_List of tasks_:
(1) Could you print the stretch of the passage on abortion from "Thomas Jefferson wrote" through "A left-leaning Congress?"?
(2) In the passage on abortion, can you rewrite the paragraph beginning "Abortion is not about" more briefly while keeping its main facts?

     Abortion is not about a woman's "right to choose"; it is about a more fundamental "right to life," which is one of three specifically identified unalienable rights in the Declaration of Independence (and the Constitution, through Article VII and the Bill of Rights). And it is a violation of government's primary purpose: to protect innocent life.

     Thomas Jefferson wrote in 1809, "The care of human life and happiness, and not their destruction, is the first and only legitimate object of good government." He was not, of course, writing about the America of today, with state-sanctioned and even subsidized abortion and a movement to promote the killing of the elderly through euthanasia. But he could have been. His belief in what should be "the first and only legitimate object of good government" still should stand. Like Jefferson, our next president needs to uphold those same concerns, not say that such arenas are "above his paygrade." If he and his administration won't protect the rights of the living (even in the womb), then who will? A left-leaning Congress?

_Study material_:

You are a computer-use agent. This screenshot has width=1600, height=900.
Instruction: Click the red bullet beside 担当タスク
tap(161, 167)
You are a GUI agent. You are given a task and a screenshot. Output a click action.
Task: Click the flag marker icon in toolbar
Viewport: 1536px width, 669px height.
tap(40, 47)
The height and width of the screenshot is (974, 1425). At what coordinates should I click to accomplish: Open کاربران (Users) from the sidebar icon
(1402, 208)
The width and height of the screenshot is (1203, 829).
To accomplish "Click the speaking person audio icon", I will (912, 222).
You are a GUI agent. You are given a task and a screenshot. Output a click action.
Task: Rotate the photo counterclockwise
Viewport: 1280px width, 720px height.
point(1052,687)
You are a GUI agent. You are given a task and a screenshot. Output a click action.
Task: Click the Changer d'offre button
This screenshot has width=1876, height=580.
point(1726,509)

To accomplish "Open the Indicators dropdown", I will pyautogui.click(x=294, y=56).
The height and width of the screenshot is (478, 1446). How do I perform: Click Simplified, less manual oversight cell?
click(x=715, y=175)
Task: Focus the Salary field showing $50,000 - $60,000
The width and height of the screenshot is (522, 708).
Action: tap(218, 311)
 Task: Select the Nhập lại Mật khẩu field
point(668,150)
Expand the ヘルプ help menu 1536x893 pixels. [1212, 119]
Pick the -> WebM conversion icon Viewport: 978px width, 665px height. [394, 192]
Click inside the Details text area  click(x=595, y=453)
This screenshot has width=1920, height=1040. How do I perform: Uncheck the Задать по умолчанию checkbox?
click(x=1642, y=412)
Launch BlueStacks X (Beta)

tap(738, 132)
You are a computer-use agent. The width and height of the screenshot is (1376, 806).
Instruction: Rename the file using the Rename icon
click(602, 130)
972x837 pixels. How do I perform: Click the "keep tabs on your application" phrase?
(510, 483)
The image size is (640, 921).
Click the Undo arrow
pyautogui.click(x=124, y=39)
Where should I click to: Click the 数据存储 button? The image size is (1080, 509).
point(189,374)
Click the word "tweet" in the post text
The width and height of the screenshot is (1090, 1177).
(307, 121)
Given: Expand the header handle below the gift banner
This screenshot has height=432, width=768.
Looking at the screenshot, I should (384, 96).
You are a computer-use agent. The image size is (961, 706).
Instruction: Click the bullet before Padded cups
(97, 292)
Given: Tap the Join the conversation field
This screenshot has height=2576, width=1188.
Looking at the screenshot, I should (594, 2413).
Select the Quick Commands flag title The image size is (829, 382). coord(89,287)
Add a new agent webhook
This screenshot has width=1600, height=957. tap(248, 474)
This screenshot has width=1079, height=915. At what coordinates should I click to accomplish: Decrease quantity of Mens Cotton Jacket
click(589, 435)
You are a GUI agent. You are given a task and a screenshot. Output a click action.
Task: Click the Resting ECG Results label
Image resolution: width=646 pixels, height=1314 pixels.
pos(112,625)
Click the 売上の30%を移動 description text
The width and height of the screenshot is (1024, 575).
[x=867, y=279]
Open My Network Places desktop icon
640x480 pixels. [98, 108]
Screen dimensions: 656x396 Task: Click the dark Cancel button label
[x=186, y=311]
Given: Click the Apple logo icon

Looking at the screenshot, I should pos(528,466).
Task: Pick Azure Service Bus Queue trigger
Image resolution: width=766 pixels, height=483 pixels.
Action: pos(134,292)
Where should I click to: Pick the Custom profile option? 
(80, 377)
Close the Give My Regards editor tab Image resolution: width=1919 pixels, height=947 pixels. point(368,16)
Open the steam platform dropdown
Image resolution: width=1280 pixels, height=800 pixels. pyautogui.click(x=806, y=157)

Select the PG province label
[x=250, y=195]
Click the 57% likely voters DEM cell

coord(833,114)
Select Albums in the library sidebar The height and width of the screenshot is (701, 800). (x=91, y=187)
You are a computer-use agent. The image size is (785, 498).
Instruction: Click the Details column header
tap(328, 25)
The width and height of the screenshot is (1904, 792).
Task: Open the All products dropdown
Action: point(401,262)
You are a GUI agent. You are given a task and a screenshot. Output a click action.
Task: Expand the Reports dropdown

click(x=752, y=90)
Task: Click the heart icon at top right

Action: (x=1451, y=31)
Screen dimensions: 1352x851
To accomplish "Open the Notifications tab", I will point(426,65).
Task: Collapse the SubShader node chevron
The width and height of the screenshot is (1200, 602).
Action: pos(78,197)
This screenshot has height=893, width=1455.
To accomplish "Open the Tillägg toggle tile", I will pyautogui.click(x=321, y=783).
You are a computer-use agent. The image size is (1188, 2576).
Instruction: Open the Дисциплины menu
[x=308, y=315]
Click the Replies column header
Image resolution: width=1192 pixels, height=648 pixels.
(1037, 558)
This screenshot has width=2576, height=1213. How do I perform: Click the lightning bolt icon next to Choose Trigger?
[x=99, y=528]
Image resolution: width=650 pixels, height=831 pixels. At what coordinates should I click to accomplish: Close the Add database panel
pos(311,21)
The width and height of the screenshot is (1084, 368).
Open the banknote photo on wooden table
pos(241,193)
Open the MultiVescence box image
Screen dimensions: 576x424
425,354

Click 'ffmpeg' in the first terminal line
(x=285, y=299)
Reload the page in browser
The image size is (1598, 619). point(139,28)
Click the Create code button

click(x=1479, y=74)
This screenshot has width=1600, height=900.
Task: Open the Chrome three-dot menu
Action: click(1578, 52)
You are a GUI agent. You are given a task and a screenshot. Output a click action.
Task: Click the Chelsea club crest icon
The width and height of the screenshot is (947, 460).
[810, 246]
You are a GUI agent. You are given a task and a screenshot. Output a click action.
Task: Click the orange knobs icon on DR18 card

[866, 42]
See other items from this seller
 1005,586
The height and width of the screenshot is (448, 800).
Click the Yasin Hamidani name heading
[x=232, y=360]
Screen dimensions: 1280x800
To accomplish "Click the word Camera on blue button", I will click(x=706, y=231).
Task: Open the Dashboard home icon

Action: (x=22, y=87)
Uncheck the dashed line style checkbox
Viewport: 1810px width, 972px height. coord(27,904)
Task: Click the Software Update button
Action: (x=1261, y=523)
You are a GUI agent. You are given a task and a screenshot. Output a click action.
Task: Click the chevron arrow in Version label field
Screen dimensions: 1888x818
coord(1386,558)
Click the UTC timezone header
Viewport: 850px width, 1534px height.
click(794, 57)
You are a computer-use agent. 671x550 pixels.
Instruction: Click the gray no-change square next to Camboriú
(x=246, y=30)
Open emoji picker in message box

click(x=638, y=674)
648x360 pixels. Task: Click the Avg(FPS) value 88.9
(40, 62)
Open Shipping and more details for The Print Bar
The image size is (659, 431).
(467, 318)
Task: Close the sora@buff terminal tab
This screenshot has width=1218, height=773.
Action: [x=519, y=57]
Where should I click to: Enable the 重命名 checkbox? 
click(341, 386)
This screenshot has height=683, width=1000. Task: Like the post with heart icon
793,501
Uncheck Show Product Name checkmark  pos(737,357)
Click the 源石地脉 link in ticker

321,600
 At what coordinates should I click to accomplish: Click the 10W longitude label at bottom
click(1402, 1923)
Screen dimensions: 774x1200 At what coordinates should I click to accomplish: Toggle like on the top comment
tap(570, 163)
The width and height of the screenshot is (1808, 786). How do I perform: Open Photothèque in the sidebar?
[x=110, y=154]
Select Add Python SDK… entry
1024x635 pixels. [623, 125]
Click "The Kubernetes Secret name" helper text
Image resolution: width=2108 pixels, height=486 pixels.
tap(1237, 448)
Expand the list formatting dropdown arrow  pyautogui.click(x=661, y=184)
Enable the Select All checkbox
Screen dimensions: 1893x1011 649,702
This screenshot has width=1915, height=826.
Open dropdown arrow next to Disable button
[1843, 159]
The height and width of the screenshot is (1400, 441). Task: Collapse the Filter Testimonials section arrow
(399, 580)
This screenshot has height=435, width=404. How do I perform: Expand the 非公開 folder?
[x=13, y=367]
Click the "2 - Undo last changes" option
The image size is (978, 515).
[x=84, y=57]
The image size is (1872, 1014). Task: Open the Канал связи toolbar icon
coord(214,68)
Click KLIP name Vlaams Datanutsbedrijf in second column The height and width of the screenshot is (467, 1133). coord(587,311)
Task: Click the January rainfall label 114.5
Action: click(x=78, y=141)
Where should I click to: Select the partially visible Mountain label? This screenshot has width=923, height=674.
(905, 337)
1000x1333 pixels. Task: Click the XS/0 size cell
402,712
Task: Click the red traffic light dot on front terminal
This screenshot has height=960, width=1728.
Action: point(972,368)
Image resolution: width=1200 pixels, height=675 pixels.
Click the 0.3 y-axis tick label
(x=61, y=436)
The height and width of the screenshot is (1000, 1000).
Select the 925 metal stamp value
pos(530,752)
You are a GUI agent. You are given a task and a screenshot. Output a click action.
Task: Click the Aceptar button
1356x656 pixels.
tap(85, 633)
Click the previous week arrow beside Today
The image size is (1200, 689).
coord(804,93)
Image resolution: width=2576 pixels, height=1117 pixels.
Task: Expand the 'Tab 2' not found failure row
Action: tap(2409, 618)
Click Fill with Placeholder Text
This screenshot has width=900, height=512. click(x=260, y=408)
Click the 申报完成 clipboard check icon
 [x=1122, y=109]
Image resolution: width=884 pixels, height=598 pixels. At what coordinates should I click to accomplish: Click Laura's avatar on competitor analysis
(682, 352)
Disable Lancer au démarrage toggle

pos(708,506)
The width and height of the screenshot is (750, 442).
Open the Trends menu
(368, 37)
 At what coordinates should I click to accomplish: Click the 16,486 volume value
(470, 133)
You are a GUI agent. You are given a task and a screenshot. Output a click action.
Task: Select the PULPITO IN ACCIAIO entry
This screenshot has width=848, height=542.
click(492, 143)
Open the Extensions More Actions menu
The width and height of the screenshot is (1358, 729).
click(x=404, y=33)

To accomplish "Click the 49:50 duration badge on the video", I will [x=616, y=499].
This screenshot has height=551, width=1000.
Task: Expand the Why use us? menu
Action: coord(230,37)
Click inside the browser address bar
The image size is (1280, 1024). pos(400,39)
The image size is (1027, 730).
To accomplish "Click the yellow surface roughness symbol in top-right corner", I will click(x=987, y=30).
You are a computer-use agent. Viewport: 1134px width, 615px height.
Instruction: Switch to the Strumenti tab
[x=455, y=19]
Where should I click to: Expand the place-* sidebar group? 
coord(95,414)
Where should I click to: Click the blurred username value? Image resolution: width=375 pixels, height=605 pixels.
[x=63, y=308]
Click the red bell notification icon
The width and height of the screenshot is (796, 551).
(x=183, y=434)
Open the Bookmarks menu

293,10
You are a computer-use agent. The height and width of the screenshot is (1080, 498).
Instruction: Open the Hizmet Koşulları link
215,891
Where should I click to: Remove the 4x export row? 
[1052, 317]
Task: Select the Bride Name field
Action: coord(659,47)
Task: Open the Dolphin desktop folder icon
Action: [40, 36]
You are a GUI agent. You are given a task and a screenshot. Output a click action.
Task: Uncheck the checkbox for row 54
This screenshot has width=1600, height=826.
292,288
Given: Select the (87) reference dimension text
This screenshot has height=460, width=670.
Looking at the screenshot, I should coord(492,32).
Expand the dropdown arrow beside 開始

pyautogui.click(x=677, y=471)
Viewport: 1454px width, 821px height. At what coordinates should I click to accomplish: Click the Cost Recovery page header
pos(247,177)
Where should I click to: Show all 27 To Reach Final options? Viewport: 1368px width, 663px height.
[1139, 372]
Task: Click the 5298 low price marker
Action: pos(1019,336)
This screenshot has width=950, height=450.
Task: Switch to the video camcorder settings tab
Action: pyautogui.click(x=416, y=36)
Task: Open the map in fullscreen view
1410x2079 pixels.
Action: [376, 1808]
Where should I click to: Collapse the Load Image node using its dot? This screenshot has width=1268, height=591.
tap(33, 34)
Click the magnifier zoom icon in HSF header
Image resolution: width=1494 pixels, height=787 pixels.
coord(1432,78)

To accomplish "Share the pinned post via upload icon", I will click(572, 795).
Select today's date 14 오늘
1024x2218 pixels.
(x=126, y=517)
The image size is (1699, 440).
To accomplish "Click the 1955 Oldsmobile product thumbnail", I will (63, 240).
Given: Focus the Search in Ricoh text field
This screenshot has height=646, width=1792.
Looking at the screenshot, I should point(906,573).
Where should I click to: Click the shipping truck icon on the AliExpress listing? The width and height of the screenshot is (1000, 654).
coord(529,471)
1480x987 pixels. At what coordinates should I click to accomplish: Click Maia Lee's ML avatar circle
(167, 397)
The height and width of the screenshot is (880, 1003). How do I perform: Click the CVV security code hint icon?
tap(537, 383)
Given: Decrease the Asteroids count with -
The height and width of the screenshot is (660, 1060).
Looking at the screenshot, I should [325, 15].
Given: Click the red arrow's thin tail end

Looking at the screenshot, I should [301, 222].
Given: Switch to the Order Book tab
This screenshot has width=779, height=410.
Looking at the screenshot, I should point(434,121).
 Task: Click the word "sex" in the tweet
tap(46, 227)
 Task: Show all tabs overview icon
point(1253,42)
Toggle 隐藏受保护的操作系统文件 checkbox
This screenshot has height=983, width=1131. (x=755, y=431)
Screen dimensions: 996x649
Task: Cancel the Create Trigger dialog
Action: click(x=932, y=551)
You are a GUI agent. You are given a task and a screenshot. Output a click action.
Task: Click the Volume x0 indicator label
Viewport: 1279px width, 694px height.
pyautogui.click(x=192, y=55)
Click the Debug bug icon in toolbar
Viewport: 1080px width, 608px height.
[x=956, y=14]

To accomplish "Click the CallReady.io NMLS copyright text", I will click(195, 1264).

_Answers given_:
(1)
Thomas Jefferson wrote in 1809, "The care of human life and happiness, and not their destruction, is the first and only legitimate object of good government." He was not, of course, writing about the America of today, with state-sanctioned and even subsidized abortion and a movement to promote the killing of the elderly through euthanasia. But he could have been. His belief in what should be "the first and only legitimate object of good government" still should stand. Like Jefferson, our next president needs to uphold those same concerns, not say that such arenas are "above his paygrade." If he and his administration won't protect the rights of the living (even in the womb), then who will? A left-leaning Congress?

(2) Abortion concerns the more fundamental "right to life," not a woman's "right to choose." That right is one of three unalienable rights the Declaration of Independence names, and the Constitution carries it through Article VII and the Bill of Rights. Abortion also violates government's primary purpose, which is to protect innocent life.